Abstract:
Objective: To explore the mural coronary artery in diastole late, according to law, and analyze the mural coronary artery in the middle of the early diastole, the degree of stenosis and MB coronary artery overall form as well as the correlation between the occurrence of atherosclerosis. Materials and methods: 754 cases of clinical suspected coronary heart disease(CHD) patients with coronary artery CT imaging, the independent workstation multilane reconstruction(MPR, CPR) blood vessels and myocardial spatial relationships, confirm the completeness of the myocardial bridge, in the judgment and the morphology of mural coronary artery: observation on the MPR like coronary take line all the way, and grouping, measuring wall in the reorganization of intracavitary imaging of coronary artery stenosis degree, and
t test between the two groups. According to MCA proximal presence of plaque formation is divided into patches and plaques group, the mural coronary artery stenosis degree respectively independent sample
t test between the two groups. The plaque group and the probability of occurrence of plaque composition Angle give four table chi-square test. Results: In a total of 754 subjects found in 81 cases of complete myocardial bridge. According to the MB thickness, can be divided into two groups: > 2 mm group and ≤ 2 mm group.
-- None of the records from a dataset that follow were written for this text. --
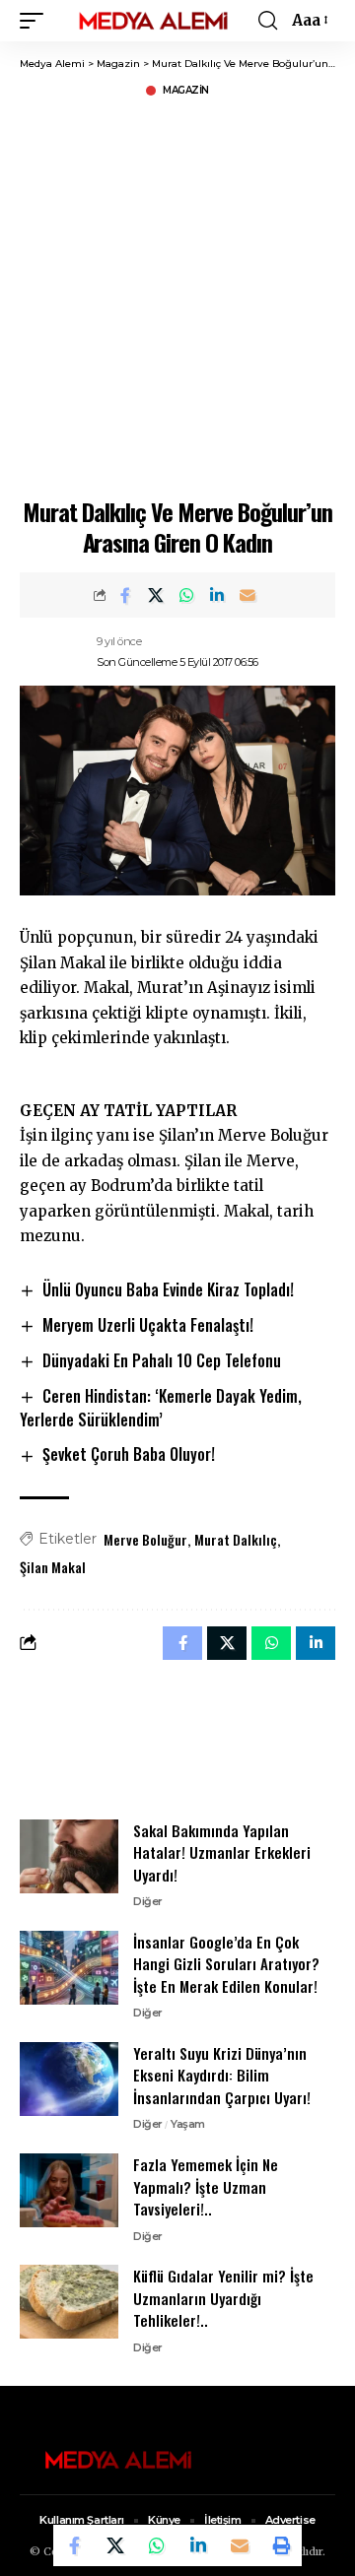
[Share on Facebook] (125, 595)
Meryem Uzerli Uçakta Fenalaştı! (147, 1325)
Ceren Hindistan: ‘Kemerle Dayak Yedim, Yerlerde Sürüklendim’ (161, 1407)
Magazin (186, 91)
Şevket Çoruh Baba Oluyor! (128, 1454)
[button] (36, 21)
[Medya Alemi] (153, 21)
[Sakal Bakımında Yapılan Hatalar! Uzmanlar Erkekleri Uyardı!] (69, 1856)
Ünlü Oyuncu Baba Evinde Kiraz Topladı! (168, 1289)
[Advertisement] (177, 294)
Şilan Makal (53, 1566)
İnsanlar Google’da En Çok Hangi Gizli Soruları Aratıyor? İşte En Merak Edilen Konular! (226, 1964)
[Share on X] (156, 595)
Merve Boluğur (145, 1539)
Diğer (148, 1901)
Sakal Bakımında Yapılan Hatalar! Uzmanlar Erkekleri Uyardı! (222, 1852)
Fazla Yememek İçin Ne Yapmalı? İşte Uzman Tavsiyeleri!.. (205, 2186)
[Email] (247, 595)
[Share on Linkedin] (217, 595)
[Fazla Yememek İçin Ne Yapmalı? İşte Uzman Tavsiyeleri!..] (69, 2190)
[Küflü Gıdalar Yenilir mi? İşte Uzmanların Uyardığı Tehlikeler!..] (69, 2302)
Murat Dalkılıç (235, 1539)
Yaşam (188, 2124)
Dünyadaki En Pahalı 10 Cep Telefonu (161, 1360)
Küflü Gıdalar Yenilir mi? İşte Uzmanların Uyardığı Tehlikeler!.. (223, 2298)
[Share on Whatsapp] (186, 595)
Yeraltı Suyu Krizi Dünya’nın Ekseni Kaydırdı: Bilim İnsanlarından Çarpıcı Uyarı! (222, 2075)
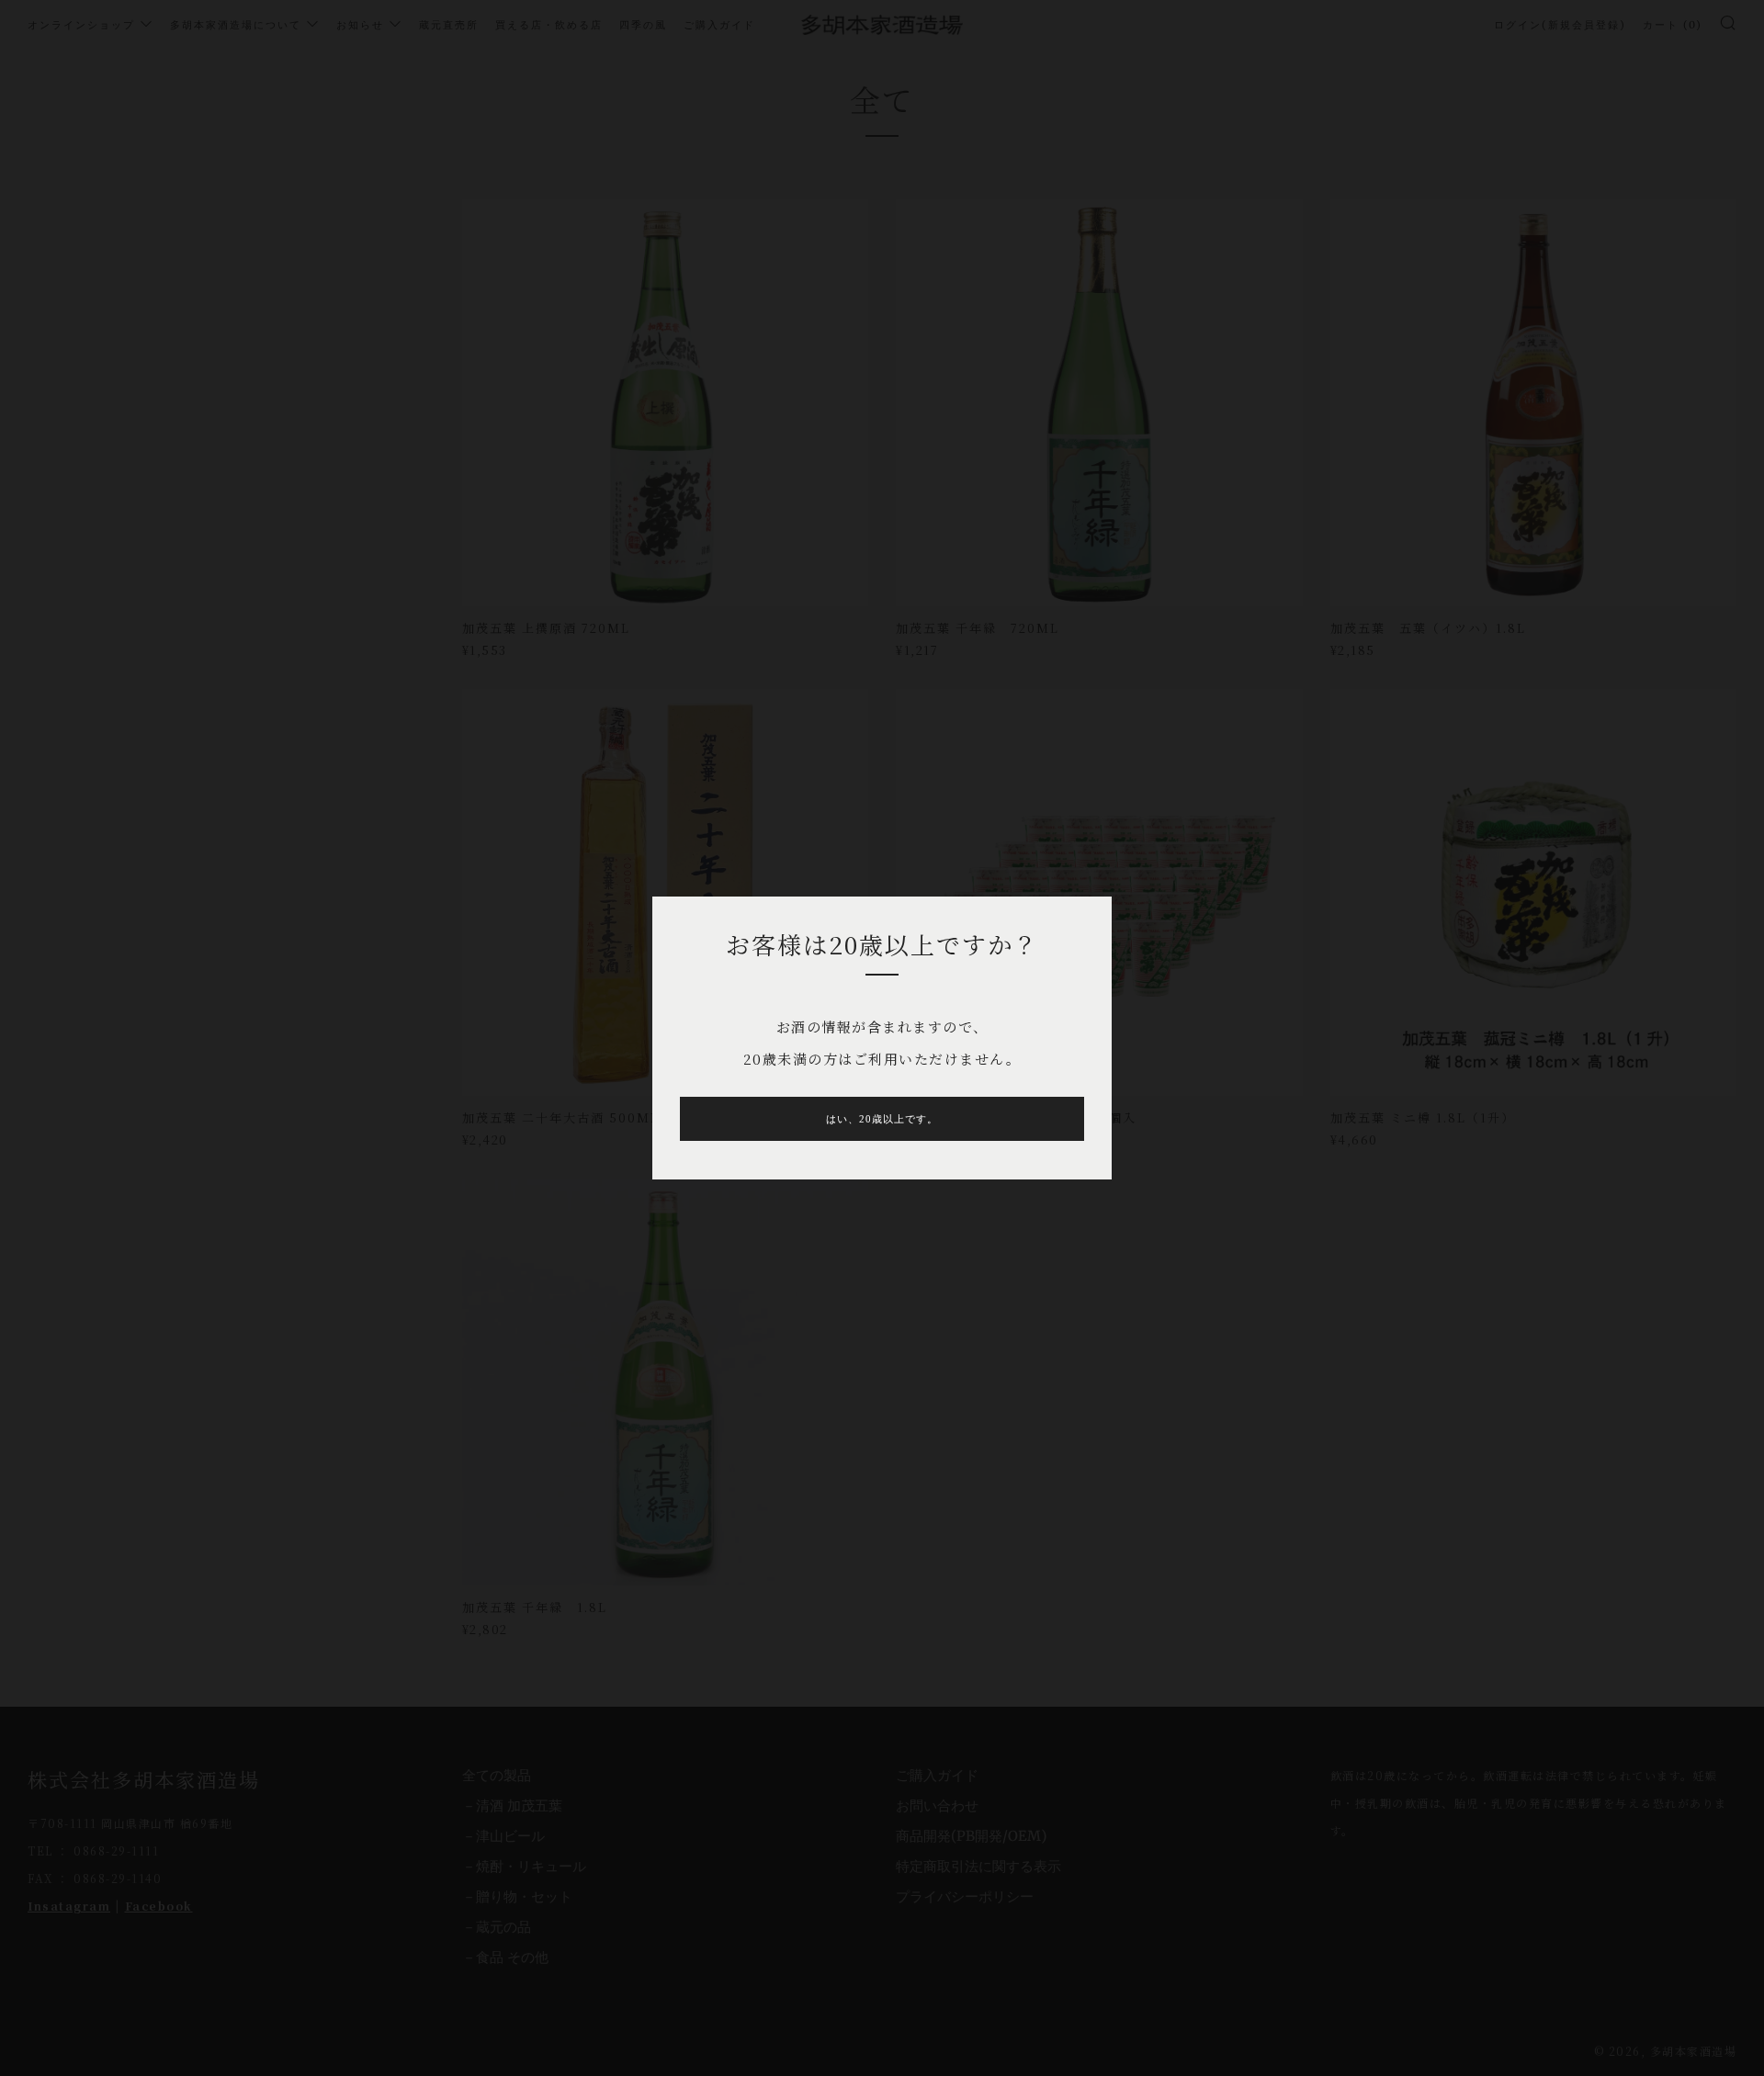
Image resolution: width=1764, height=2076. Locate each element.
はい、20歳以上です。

t test results between the two groups have statistically significant differences(
P < 0.05). The MB coronary artery course circuity, direction normal diastolic MCA stenosis degree is serious. Plaque and plaque group
t test results between the two groups have statistically significant differences(
P < 0.05). Plaque group and the Angle of circuitous probability table chi-square four grids has statistically significant difference(
P < 0.05). Patients in 81 cases of ECG, analysis of its static circuity-angulation group electrocardiogram ST-T period of change and the rate of angina pectoris occurred was obviously higher than that of normal group. Conclusion: The myocardial bridge could cause the development of atherosclerotic lesions. Diastolic MCA stenosis degree and load MB proximal coronary artery overall direction and presence of atherosclerotic plaques, circuity-angulation diastolic stenosis degree is greater than the normal group. Proximal have plaque diastolic more narrow than no plaque group. MCA proximal plaques, as a result of atherosclerosis, are more likely to happen as Angle circuity. Circuity angulation group client static ECG ST-T segment changes as well as the incidence of angina pectoris were higher than that of smooth arc group.